> **Text for analysis**
· · · · · · ·

Here is another example. During the night of March 22 to 23, an ore carrier, the Gordon C. Leitch , collided with a wharf at Havre-Saint-Pierre and spilled more than 40,000 tons of fuel in the waters of one of the most prized attractions of my riding, the Mingan Archipelago National Park Reserve.
Hundreds of birds were contaminated and nearly 80% had to be put down. New traces of fuel are now showing up as ice melts. Incalculable damage has been caused to this extremely fragile ecosystem.
Ridiculous as it may seem, the environment minister never made any commitment to the people of the Minganie area concerning what she could do or should have done most urgently, despite the representations and letters from the people. She had the responsibility to reassure the residents of the archipelago, these pioneers who have worked so hard over the years. She should have done something then to protect the archipelago in which they have put so much work because it is a unique tourist attraction.
When we talk about the people in the Minganie area, we talk about the Mingan archipelago. We also talk about the people in Havre-Saint-Pierre, Sheldrake, Rivière-Saint-Jean, Rivière-au-Tonnerre, Baie-Johan-Beetz, Aguanish, and Natashquan.
All these people have been working very hard to develop this archipelago of which they are so proud, and which is also an economic asset because it is a great tourist attraction. The minister never did anything. She never bothered taking serious measures to solve the problem and clean up the oil slick that was spilled on that night in March.

· · · · · · ·

> **Prompt A**
Decide whether each statement agrees with the passage about the Mingan fuel spill: (i) The ore carrier struck a wharf at Havre-Saint-Pierre. (ii) Most of the contaminated birds survived. (iii) The spill took place in July. Answer yes or no for each and quote the words of the passage that decide it.
> **Prompt B**
Write the next part of the passage about the Mingan fuel spill, picking up after its final sentence.

Dataset entries:
· · · · · · ·

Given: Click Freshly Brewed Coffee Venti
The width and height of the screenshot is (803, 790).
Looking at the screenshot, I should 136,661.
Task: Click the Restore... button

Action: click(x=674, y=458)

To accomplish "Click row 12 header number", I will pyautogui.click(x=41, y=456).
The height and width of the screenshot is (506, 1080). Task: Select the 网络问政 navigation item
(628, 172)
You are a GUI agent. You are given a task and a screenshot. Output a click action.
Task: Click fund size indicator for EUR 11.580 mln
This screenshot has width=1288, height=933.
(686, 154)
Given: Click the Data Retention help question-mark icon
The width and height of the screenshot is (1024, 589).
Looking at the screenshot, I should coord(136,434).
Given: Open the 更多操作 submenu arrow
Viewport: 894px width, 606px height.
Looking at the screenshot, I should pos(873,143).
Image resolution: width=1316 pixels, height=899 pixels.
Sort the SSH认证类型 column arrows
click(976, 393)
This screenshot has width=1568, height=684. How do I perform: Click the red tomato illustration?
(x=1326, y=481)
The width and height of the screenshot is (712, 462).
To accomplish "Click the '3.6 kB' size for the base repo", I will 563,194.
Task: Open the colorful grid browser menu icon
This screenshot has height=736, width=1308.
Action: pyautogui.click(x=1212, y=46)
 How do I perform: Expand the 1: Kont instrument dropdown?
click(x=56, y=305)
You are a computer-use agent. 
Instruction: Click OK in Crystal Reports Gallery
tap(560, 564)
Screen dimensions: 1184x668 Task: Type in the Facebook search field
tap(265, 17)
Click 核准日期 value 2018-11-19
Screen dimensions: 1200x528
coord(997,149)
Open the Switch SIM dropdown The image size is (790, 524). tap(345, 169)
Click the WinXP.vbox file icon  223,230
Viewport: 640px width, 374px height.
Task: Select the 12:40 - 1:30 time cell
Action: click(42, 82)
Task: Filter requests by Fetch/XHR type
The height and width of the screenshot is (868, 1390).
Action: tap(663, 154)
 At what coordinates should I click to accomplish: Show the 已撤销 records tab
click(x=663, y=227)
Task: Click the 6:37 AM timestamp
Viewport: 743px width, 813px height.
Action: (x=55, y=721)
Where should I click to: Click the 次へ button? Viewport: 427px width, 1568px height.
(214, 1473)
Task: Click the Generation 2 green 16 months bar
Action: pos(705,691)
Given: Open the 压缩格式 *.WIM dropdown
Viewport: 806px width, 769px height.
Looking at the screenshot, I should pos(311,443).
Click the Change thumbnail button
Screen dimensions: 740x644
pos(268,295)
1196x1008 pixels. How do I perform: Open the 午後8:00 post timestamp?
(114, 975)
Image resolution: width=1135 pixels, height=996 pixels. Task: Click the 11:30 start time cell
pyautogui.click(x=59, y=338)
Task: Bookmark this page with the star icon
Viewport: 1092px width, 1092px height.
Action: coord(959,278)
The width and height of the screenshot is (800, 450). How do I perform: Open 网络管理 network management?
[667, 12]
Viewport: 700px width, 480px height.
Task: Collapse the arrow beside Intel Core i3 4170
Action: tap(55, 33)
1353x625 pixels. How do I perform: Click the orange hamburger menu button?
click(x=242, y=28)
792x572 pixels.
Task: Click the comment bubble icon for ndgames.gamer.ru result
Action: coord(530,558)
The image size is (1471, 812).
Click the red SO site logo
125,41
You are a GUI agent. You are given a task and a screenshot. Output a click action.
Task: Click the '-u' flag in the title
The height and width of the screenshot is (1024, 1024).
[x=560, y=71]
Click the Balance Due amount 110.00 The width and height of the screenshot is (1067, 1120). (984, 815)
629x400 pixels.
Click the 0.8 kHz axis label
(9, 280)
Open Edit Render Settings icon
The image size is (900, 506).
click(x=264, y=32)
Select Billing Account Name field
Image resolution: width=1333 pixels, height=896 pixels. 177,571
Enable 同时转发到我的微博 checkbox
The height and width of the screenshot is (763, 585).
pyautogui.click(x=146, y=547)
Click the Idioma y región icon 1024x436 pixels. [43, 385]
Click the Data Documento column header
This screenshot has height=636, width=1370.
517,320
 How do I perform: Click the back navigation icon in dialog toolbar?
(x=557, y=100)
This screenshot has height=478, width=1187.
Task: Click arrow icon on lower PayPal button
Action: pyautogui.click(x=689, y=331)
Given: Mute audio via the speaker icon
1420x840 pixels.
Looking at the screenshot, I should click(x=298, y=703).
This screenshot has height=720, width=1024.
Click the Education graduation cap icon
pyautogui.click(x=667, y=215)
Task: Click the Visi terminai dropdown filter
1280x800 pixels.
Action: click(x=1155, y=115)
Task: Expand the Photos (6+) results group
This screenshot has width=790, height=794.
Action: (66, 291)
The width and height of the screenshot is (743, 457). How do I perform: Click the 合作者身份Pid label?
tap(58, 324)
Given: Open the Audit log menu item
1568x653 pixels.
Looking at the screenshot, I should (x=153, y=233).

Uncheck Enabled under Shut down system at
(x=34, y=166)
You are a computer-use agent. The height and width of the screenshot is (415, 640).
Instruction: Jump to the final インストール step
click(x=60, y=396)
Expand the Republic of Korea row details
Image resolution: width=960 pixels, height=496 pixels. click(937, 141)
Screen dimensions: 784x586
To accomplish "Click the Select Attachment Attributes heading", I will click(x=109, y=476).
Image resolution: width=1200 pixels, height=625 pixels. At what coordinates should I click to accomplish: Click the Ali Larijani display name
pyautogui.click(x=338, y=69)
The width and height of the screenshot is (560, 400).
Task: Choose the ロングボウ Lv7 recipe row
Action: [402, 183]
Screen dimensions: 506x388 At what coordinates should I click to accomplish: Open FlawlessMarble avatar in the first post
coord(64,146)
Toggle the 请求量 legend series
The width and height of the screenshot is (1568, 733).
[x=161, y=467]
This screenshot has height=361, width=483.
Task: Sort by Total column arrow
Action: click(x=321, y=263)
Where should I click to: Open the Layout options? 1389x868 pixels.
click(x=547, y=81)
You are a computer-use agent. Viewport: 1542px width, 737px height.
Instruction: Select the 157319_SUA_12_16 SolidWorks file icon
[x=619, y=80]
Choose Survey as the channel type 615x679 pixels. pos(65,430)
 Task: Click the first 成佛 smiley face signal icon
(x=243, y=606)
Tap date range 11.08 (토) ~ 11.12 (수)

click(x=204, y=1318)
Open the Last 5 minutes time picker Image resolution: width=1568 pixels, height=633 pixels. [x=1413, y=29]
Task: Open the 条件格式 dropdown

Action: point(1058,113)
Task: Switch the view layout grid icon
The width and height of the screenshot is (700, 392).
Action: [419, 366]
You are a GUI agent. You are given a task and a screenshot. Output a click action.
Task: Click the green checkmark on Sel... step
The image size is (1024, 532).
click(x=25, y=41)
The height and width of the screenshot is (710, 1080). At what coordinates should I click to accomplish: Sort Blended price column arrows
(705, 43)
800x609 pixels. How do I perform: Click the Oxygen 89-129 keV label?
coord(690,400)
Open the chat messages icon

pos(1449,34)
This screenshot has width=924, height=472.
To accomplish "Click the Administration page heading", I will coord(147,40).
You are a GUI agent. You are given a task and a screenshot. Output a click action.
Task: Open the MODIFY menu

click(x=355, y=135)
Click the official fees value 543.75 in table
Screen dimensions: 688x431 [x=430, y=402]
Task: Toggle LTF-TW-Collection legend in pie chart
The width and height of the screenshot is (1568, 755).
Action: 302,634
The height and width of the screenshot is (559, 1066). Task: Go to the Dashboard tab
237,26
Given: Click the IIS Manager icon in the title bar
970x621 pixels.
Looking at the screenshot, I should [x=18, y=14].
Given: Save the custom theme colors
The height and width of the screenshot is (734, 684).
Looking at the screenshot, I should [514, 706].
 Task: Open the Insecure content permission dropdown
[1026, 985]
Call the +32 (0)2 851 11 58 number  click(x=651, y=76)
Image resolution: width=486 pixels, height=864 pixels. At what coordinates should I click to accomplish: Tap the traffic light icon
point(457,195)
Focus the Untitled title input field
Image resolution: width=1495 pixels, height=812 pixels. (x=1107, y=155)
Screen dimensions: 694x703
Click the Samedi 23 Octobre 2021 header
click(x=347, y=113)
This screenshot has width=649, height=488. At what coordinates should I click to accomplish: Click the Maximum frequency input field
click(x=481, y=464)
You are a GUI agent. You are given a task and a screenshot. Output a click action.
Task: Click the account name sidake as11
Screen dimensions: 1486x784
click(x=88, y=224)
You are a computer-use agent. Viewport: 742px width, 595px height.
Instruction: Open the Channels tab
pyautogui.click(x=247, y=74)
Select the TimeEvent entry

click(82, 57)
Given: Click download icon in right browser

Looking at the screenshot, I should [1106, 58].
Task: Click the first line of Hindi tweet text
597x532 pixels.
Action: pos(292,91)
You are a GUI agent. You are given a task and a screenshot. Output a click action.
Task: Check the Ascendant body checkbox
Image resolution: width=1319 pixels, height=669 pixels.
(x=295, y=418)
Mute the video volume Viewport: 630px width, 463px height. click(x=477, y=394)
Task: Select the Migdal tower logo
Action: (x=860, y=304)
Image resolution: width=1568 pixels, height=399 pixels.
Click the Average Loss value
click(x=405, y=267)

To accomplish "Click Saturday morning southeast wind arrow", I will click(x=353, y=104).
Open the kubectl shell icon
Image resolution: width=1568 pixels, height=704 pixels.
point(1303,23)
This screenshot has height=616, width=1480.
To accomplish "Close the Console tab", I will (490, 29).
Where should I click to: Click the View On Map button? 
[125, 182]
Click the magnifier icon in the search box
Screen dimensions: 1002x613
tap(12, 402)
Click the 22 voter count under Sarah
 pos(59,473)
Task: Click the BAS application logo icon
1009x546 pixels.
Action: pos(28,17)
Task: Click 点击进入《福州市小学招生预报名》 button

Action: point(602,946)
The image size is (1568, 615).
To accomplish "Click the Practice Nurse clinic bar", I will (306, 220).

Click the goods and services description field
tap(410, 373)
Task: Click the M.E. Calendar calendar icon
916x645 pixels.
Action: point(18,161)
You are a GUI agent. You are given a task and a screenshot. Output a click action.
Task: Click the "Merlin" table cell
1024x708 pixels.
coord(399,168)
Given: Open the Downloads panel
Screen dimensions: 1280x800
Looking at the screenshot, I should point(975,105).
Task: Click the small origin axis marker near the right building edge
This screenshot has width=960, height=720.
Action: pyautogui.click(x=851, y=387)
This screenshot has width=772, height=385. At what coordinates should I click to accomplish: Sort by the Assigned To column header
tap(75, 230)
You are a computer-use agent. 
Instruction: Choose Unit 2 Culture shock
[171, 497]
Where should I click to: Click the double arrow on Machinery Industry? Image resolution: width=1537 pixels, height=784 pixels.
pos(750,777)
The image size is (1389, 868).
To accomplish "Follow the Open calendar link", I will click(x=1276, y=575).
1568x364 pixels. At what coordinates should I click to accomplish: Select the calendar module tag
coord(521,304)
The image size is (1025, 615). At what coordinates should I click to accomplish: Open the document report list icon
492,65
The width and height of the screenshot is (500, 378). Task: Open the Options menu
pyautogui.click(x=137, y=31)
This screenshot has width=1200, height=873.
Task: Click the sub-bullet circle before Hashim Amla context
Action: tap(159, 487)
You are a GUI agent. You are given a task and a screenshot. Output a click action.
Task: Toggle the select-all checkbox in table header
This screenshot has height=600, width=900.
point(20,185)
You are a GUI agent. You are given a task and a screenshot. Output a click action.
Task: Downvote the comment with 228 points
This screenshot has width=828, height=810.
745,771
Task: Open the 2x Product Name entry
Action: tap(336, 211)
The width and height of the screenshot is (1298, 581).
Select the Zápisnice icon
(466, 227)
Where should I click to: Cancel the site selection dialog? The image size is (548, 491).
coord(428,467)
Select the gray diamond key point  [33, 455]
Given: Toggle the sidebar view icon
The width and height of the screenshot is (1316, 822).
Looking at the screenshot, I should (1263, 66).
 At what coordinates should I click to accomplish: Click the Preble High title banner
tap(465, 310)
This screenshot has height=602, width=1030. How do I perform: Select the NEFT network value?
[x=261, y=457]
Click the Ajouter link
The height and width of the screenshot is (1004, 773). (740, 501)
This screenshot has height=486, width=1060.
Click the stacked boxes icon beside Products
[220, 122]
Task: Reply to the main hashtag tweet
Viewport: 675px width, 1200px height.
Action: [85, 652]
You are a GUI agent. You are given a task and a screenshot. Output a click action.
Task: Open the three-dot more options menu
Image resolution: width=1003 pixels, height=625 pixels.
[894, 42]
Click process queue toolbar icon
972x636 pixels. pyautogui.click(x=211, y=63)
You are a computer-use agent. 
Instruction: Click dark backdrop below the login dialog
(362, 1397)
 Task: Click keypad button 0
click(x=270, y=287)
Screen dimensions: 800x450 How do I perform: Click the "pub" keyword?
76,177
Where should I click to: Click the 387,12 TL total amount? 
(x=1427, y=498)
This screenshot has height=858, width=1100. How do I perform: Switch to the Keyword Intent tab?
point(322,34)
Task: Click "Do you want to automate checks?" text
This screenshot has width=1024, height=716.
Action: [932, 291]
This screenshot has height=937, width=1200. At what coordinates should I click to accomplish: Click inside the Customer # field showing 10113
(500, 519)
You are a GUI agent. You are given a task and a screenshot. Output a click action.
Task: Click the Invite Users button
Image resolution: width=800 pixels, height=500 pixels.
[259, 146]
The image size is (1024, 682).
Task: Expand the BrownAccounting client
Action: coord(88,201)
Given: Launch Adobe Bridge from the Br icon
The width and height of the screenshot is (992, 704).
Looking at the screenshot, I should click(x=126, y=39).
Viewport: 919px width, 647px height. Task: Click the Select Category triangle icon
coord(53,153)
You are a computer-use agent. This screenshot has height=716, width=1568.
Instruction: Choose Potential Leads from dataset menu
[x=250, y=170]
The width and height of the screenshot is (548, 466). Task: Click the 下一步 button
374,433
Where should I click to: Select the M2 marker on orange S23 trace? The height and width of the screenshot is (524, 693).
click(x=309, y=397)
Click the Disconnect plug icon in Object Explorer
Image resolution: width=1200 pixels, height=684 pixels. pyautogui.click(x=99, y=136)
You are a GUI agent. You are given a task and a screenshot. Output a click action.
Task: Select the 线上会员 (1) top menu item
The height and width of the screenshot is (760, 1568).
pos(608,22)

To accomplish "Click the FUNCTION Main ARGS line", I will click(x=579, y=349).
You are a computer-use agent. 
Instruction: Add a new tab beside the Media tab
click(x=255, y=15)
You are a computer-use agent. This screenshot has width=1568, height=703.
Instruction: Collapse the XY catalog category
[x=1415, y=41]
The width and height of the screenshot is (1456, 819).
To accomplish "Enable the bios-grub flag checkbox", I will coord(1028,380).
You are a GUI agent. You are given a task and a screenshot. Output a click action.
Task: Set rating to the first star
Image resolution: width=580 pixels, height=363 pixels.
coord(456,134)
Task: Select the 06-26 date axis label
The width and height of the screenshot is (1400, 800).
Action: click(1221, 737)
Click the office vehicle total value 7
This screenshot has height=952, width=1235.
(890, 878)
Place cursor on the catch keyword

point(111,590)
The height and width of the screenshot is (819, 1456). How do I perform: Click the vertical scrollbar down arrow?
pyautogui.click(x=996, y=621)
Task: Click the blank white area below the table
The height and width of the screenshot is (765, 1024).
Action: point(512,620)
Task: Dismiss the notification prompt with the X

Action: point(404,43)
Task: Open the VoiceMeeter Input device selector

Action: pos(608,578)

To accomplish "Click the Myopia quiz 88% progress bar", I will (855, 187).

· · · · · · ·

> **Answer A**
(i) Yes: "collided with a wharf at Havre-Saint-Pierre"
(ii) No: "nearly 80% had to be put down"
(iii) No: "During the night of March 22 to 23"

> **Answer B**
Let me remind the House that the Bloc Quebecois moved the following motions at report stage. One was to remove the paragraph in the preamble dealing with the establishment of national environmental standards, and environmental quality guidelines and codes of practice. Without those changes, since the environment is not an exclusively federal jurisdiction, this sub-clause was unacceptable to us.
We also want to remove the paragraph of the preamble where reference is made to the presence of toxic substances, which is a matter of national interest. Once again, the federal government is looking for an excuse to meddle in the environment from coast to coast.
The Bloc Quebecois is therefore calling upon the federal government to amend the preamble so that Quebec may speak for itself internationally when its interests are at stake, particularly in the areas of culture, education, health and the environment. The federal government boasts about recognizing Quebec's distinct nature. It should let us speak for ourselves when our interests are at stake.
In clause 2, we wish to delete the words “endeavour to” in reference to the federal government's acting in co-operation with the provinces. In our opinion, the federal government must always act in co-operation with the provinces, and with their approval. The use of “endeavour to” gives the federal government a loophole we do not wish it to have.
We are calling on the federal government to do away with the matter of uniform environmental standards from coast to coast, because this ignores our specific situation. Here again, we want the words “endeavour to” deleted in order to have assurance that the federal government will act within the spirit of the intergovernmental agreements on the environment concluded with the provinces. This amendment eliminates the federal loophole.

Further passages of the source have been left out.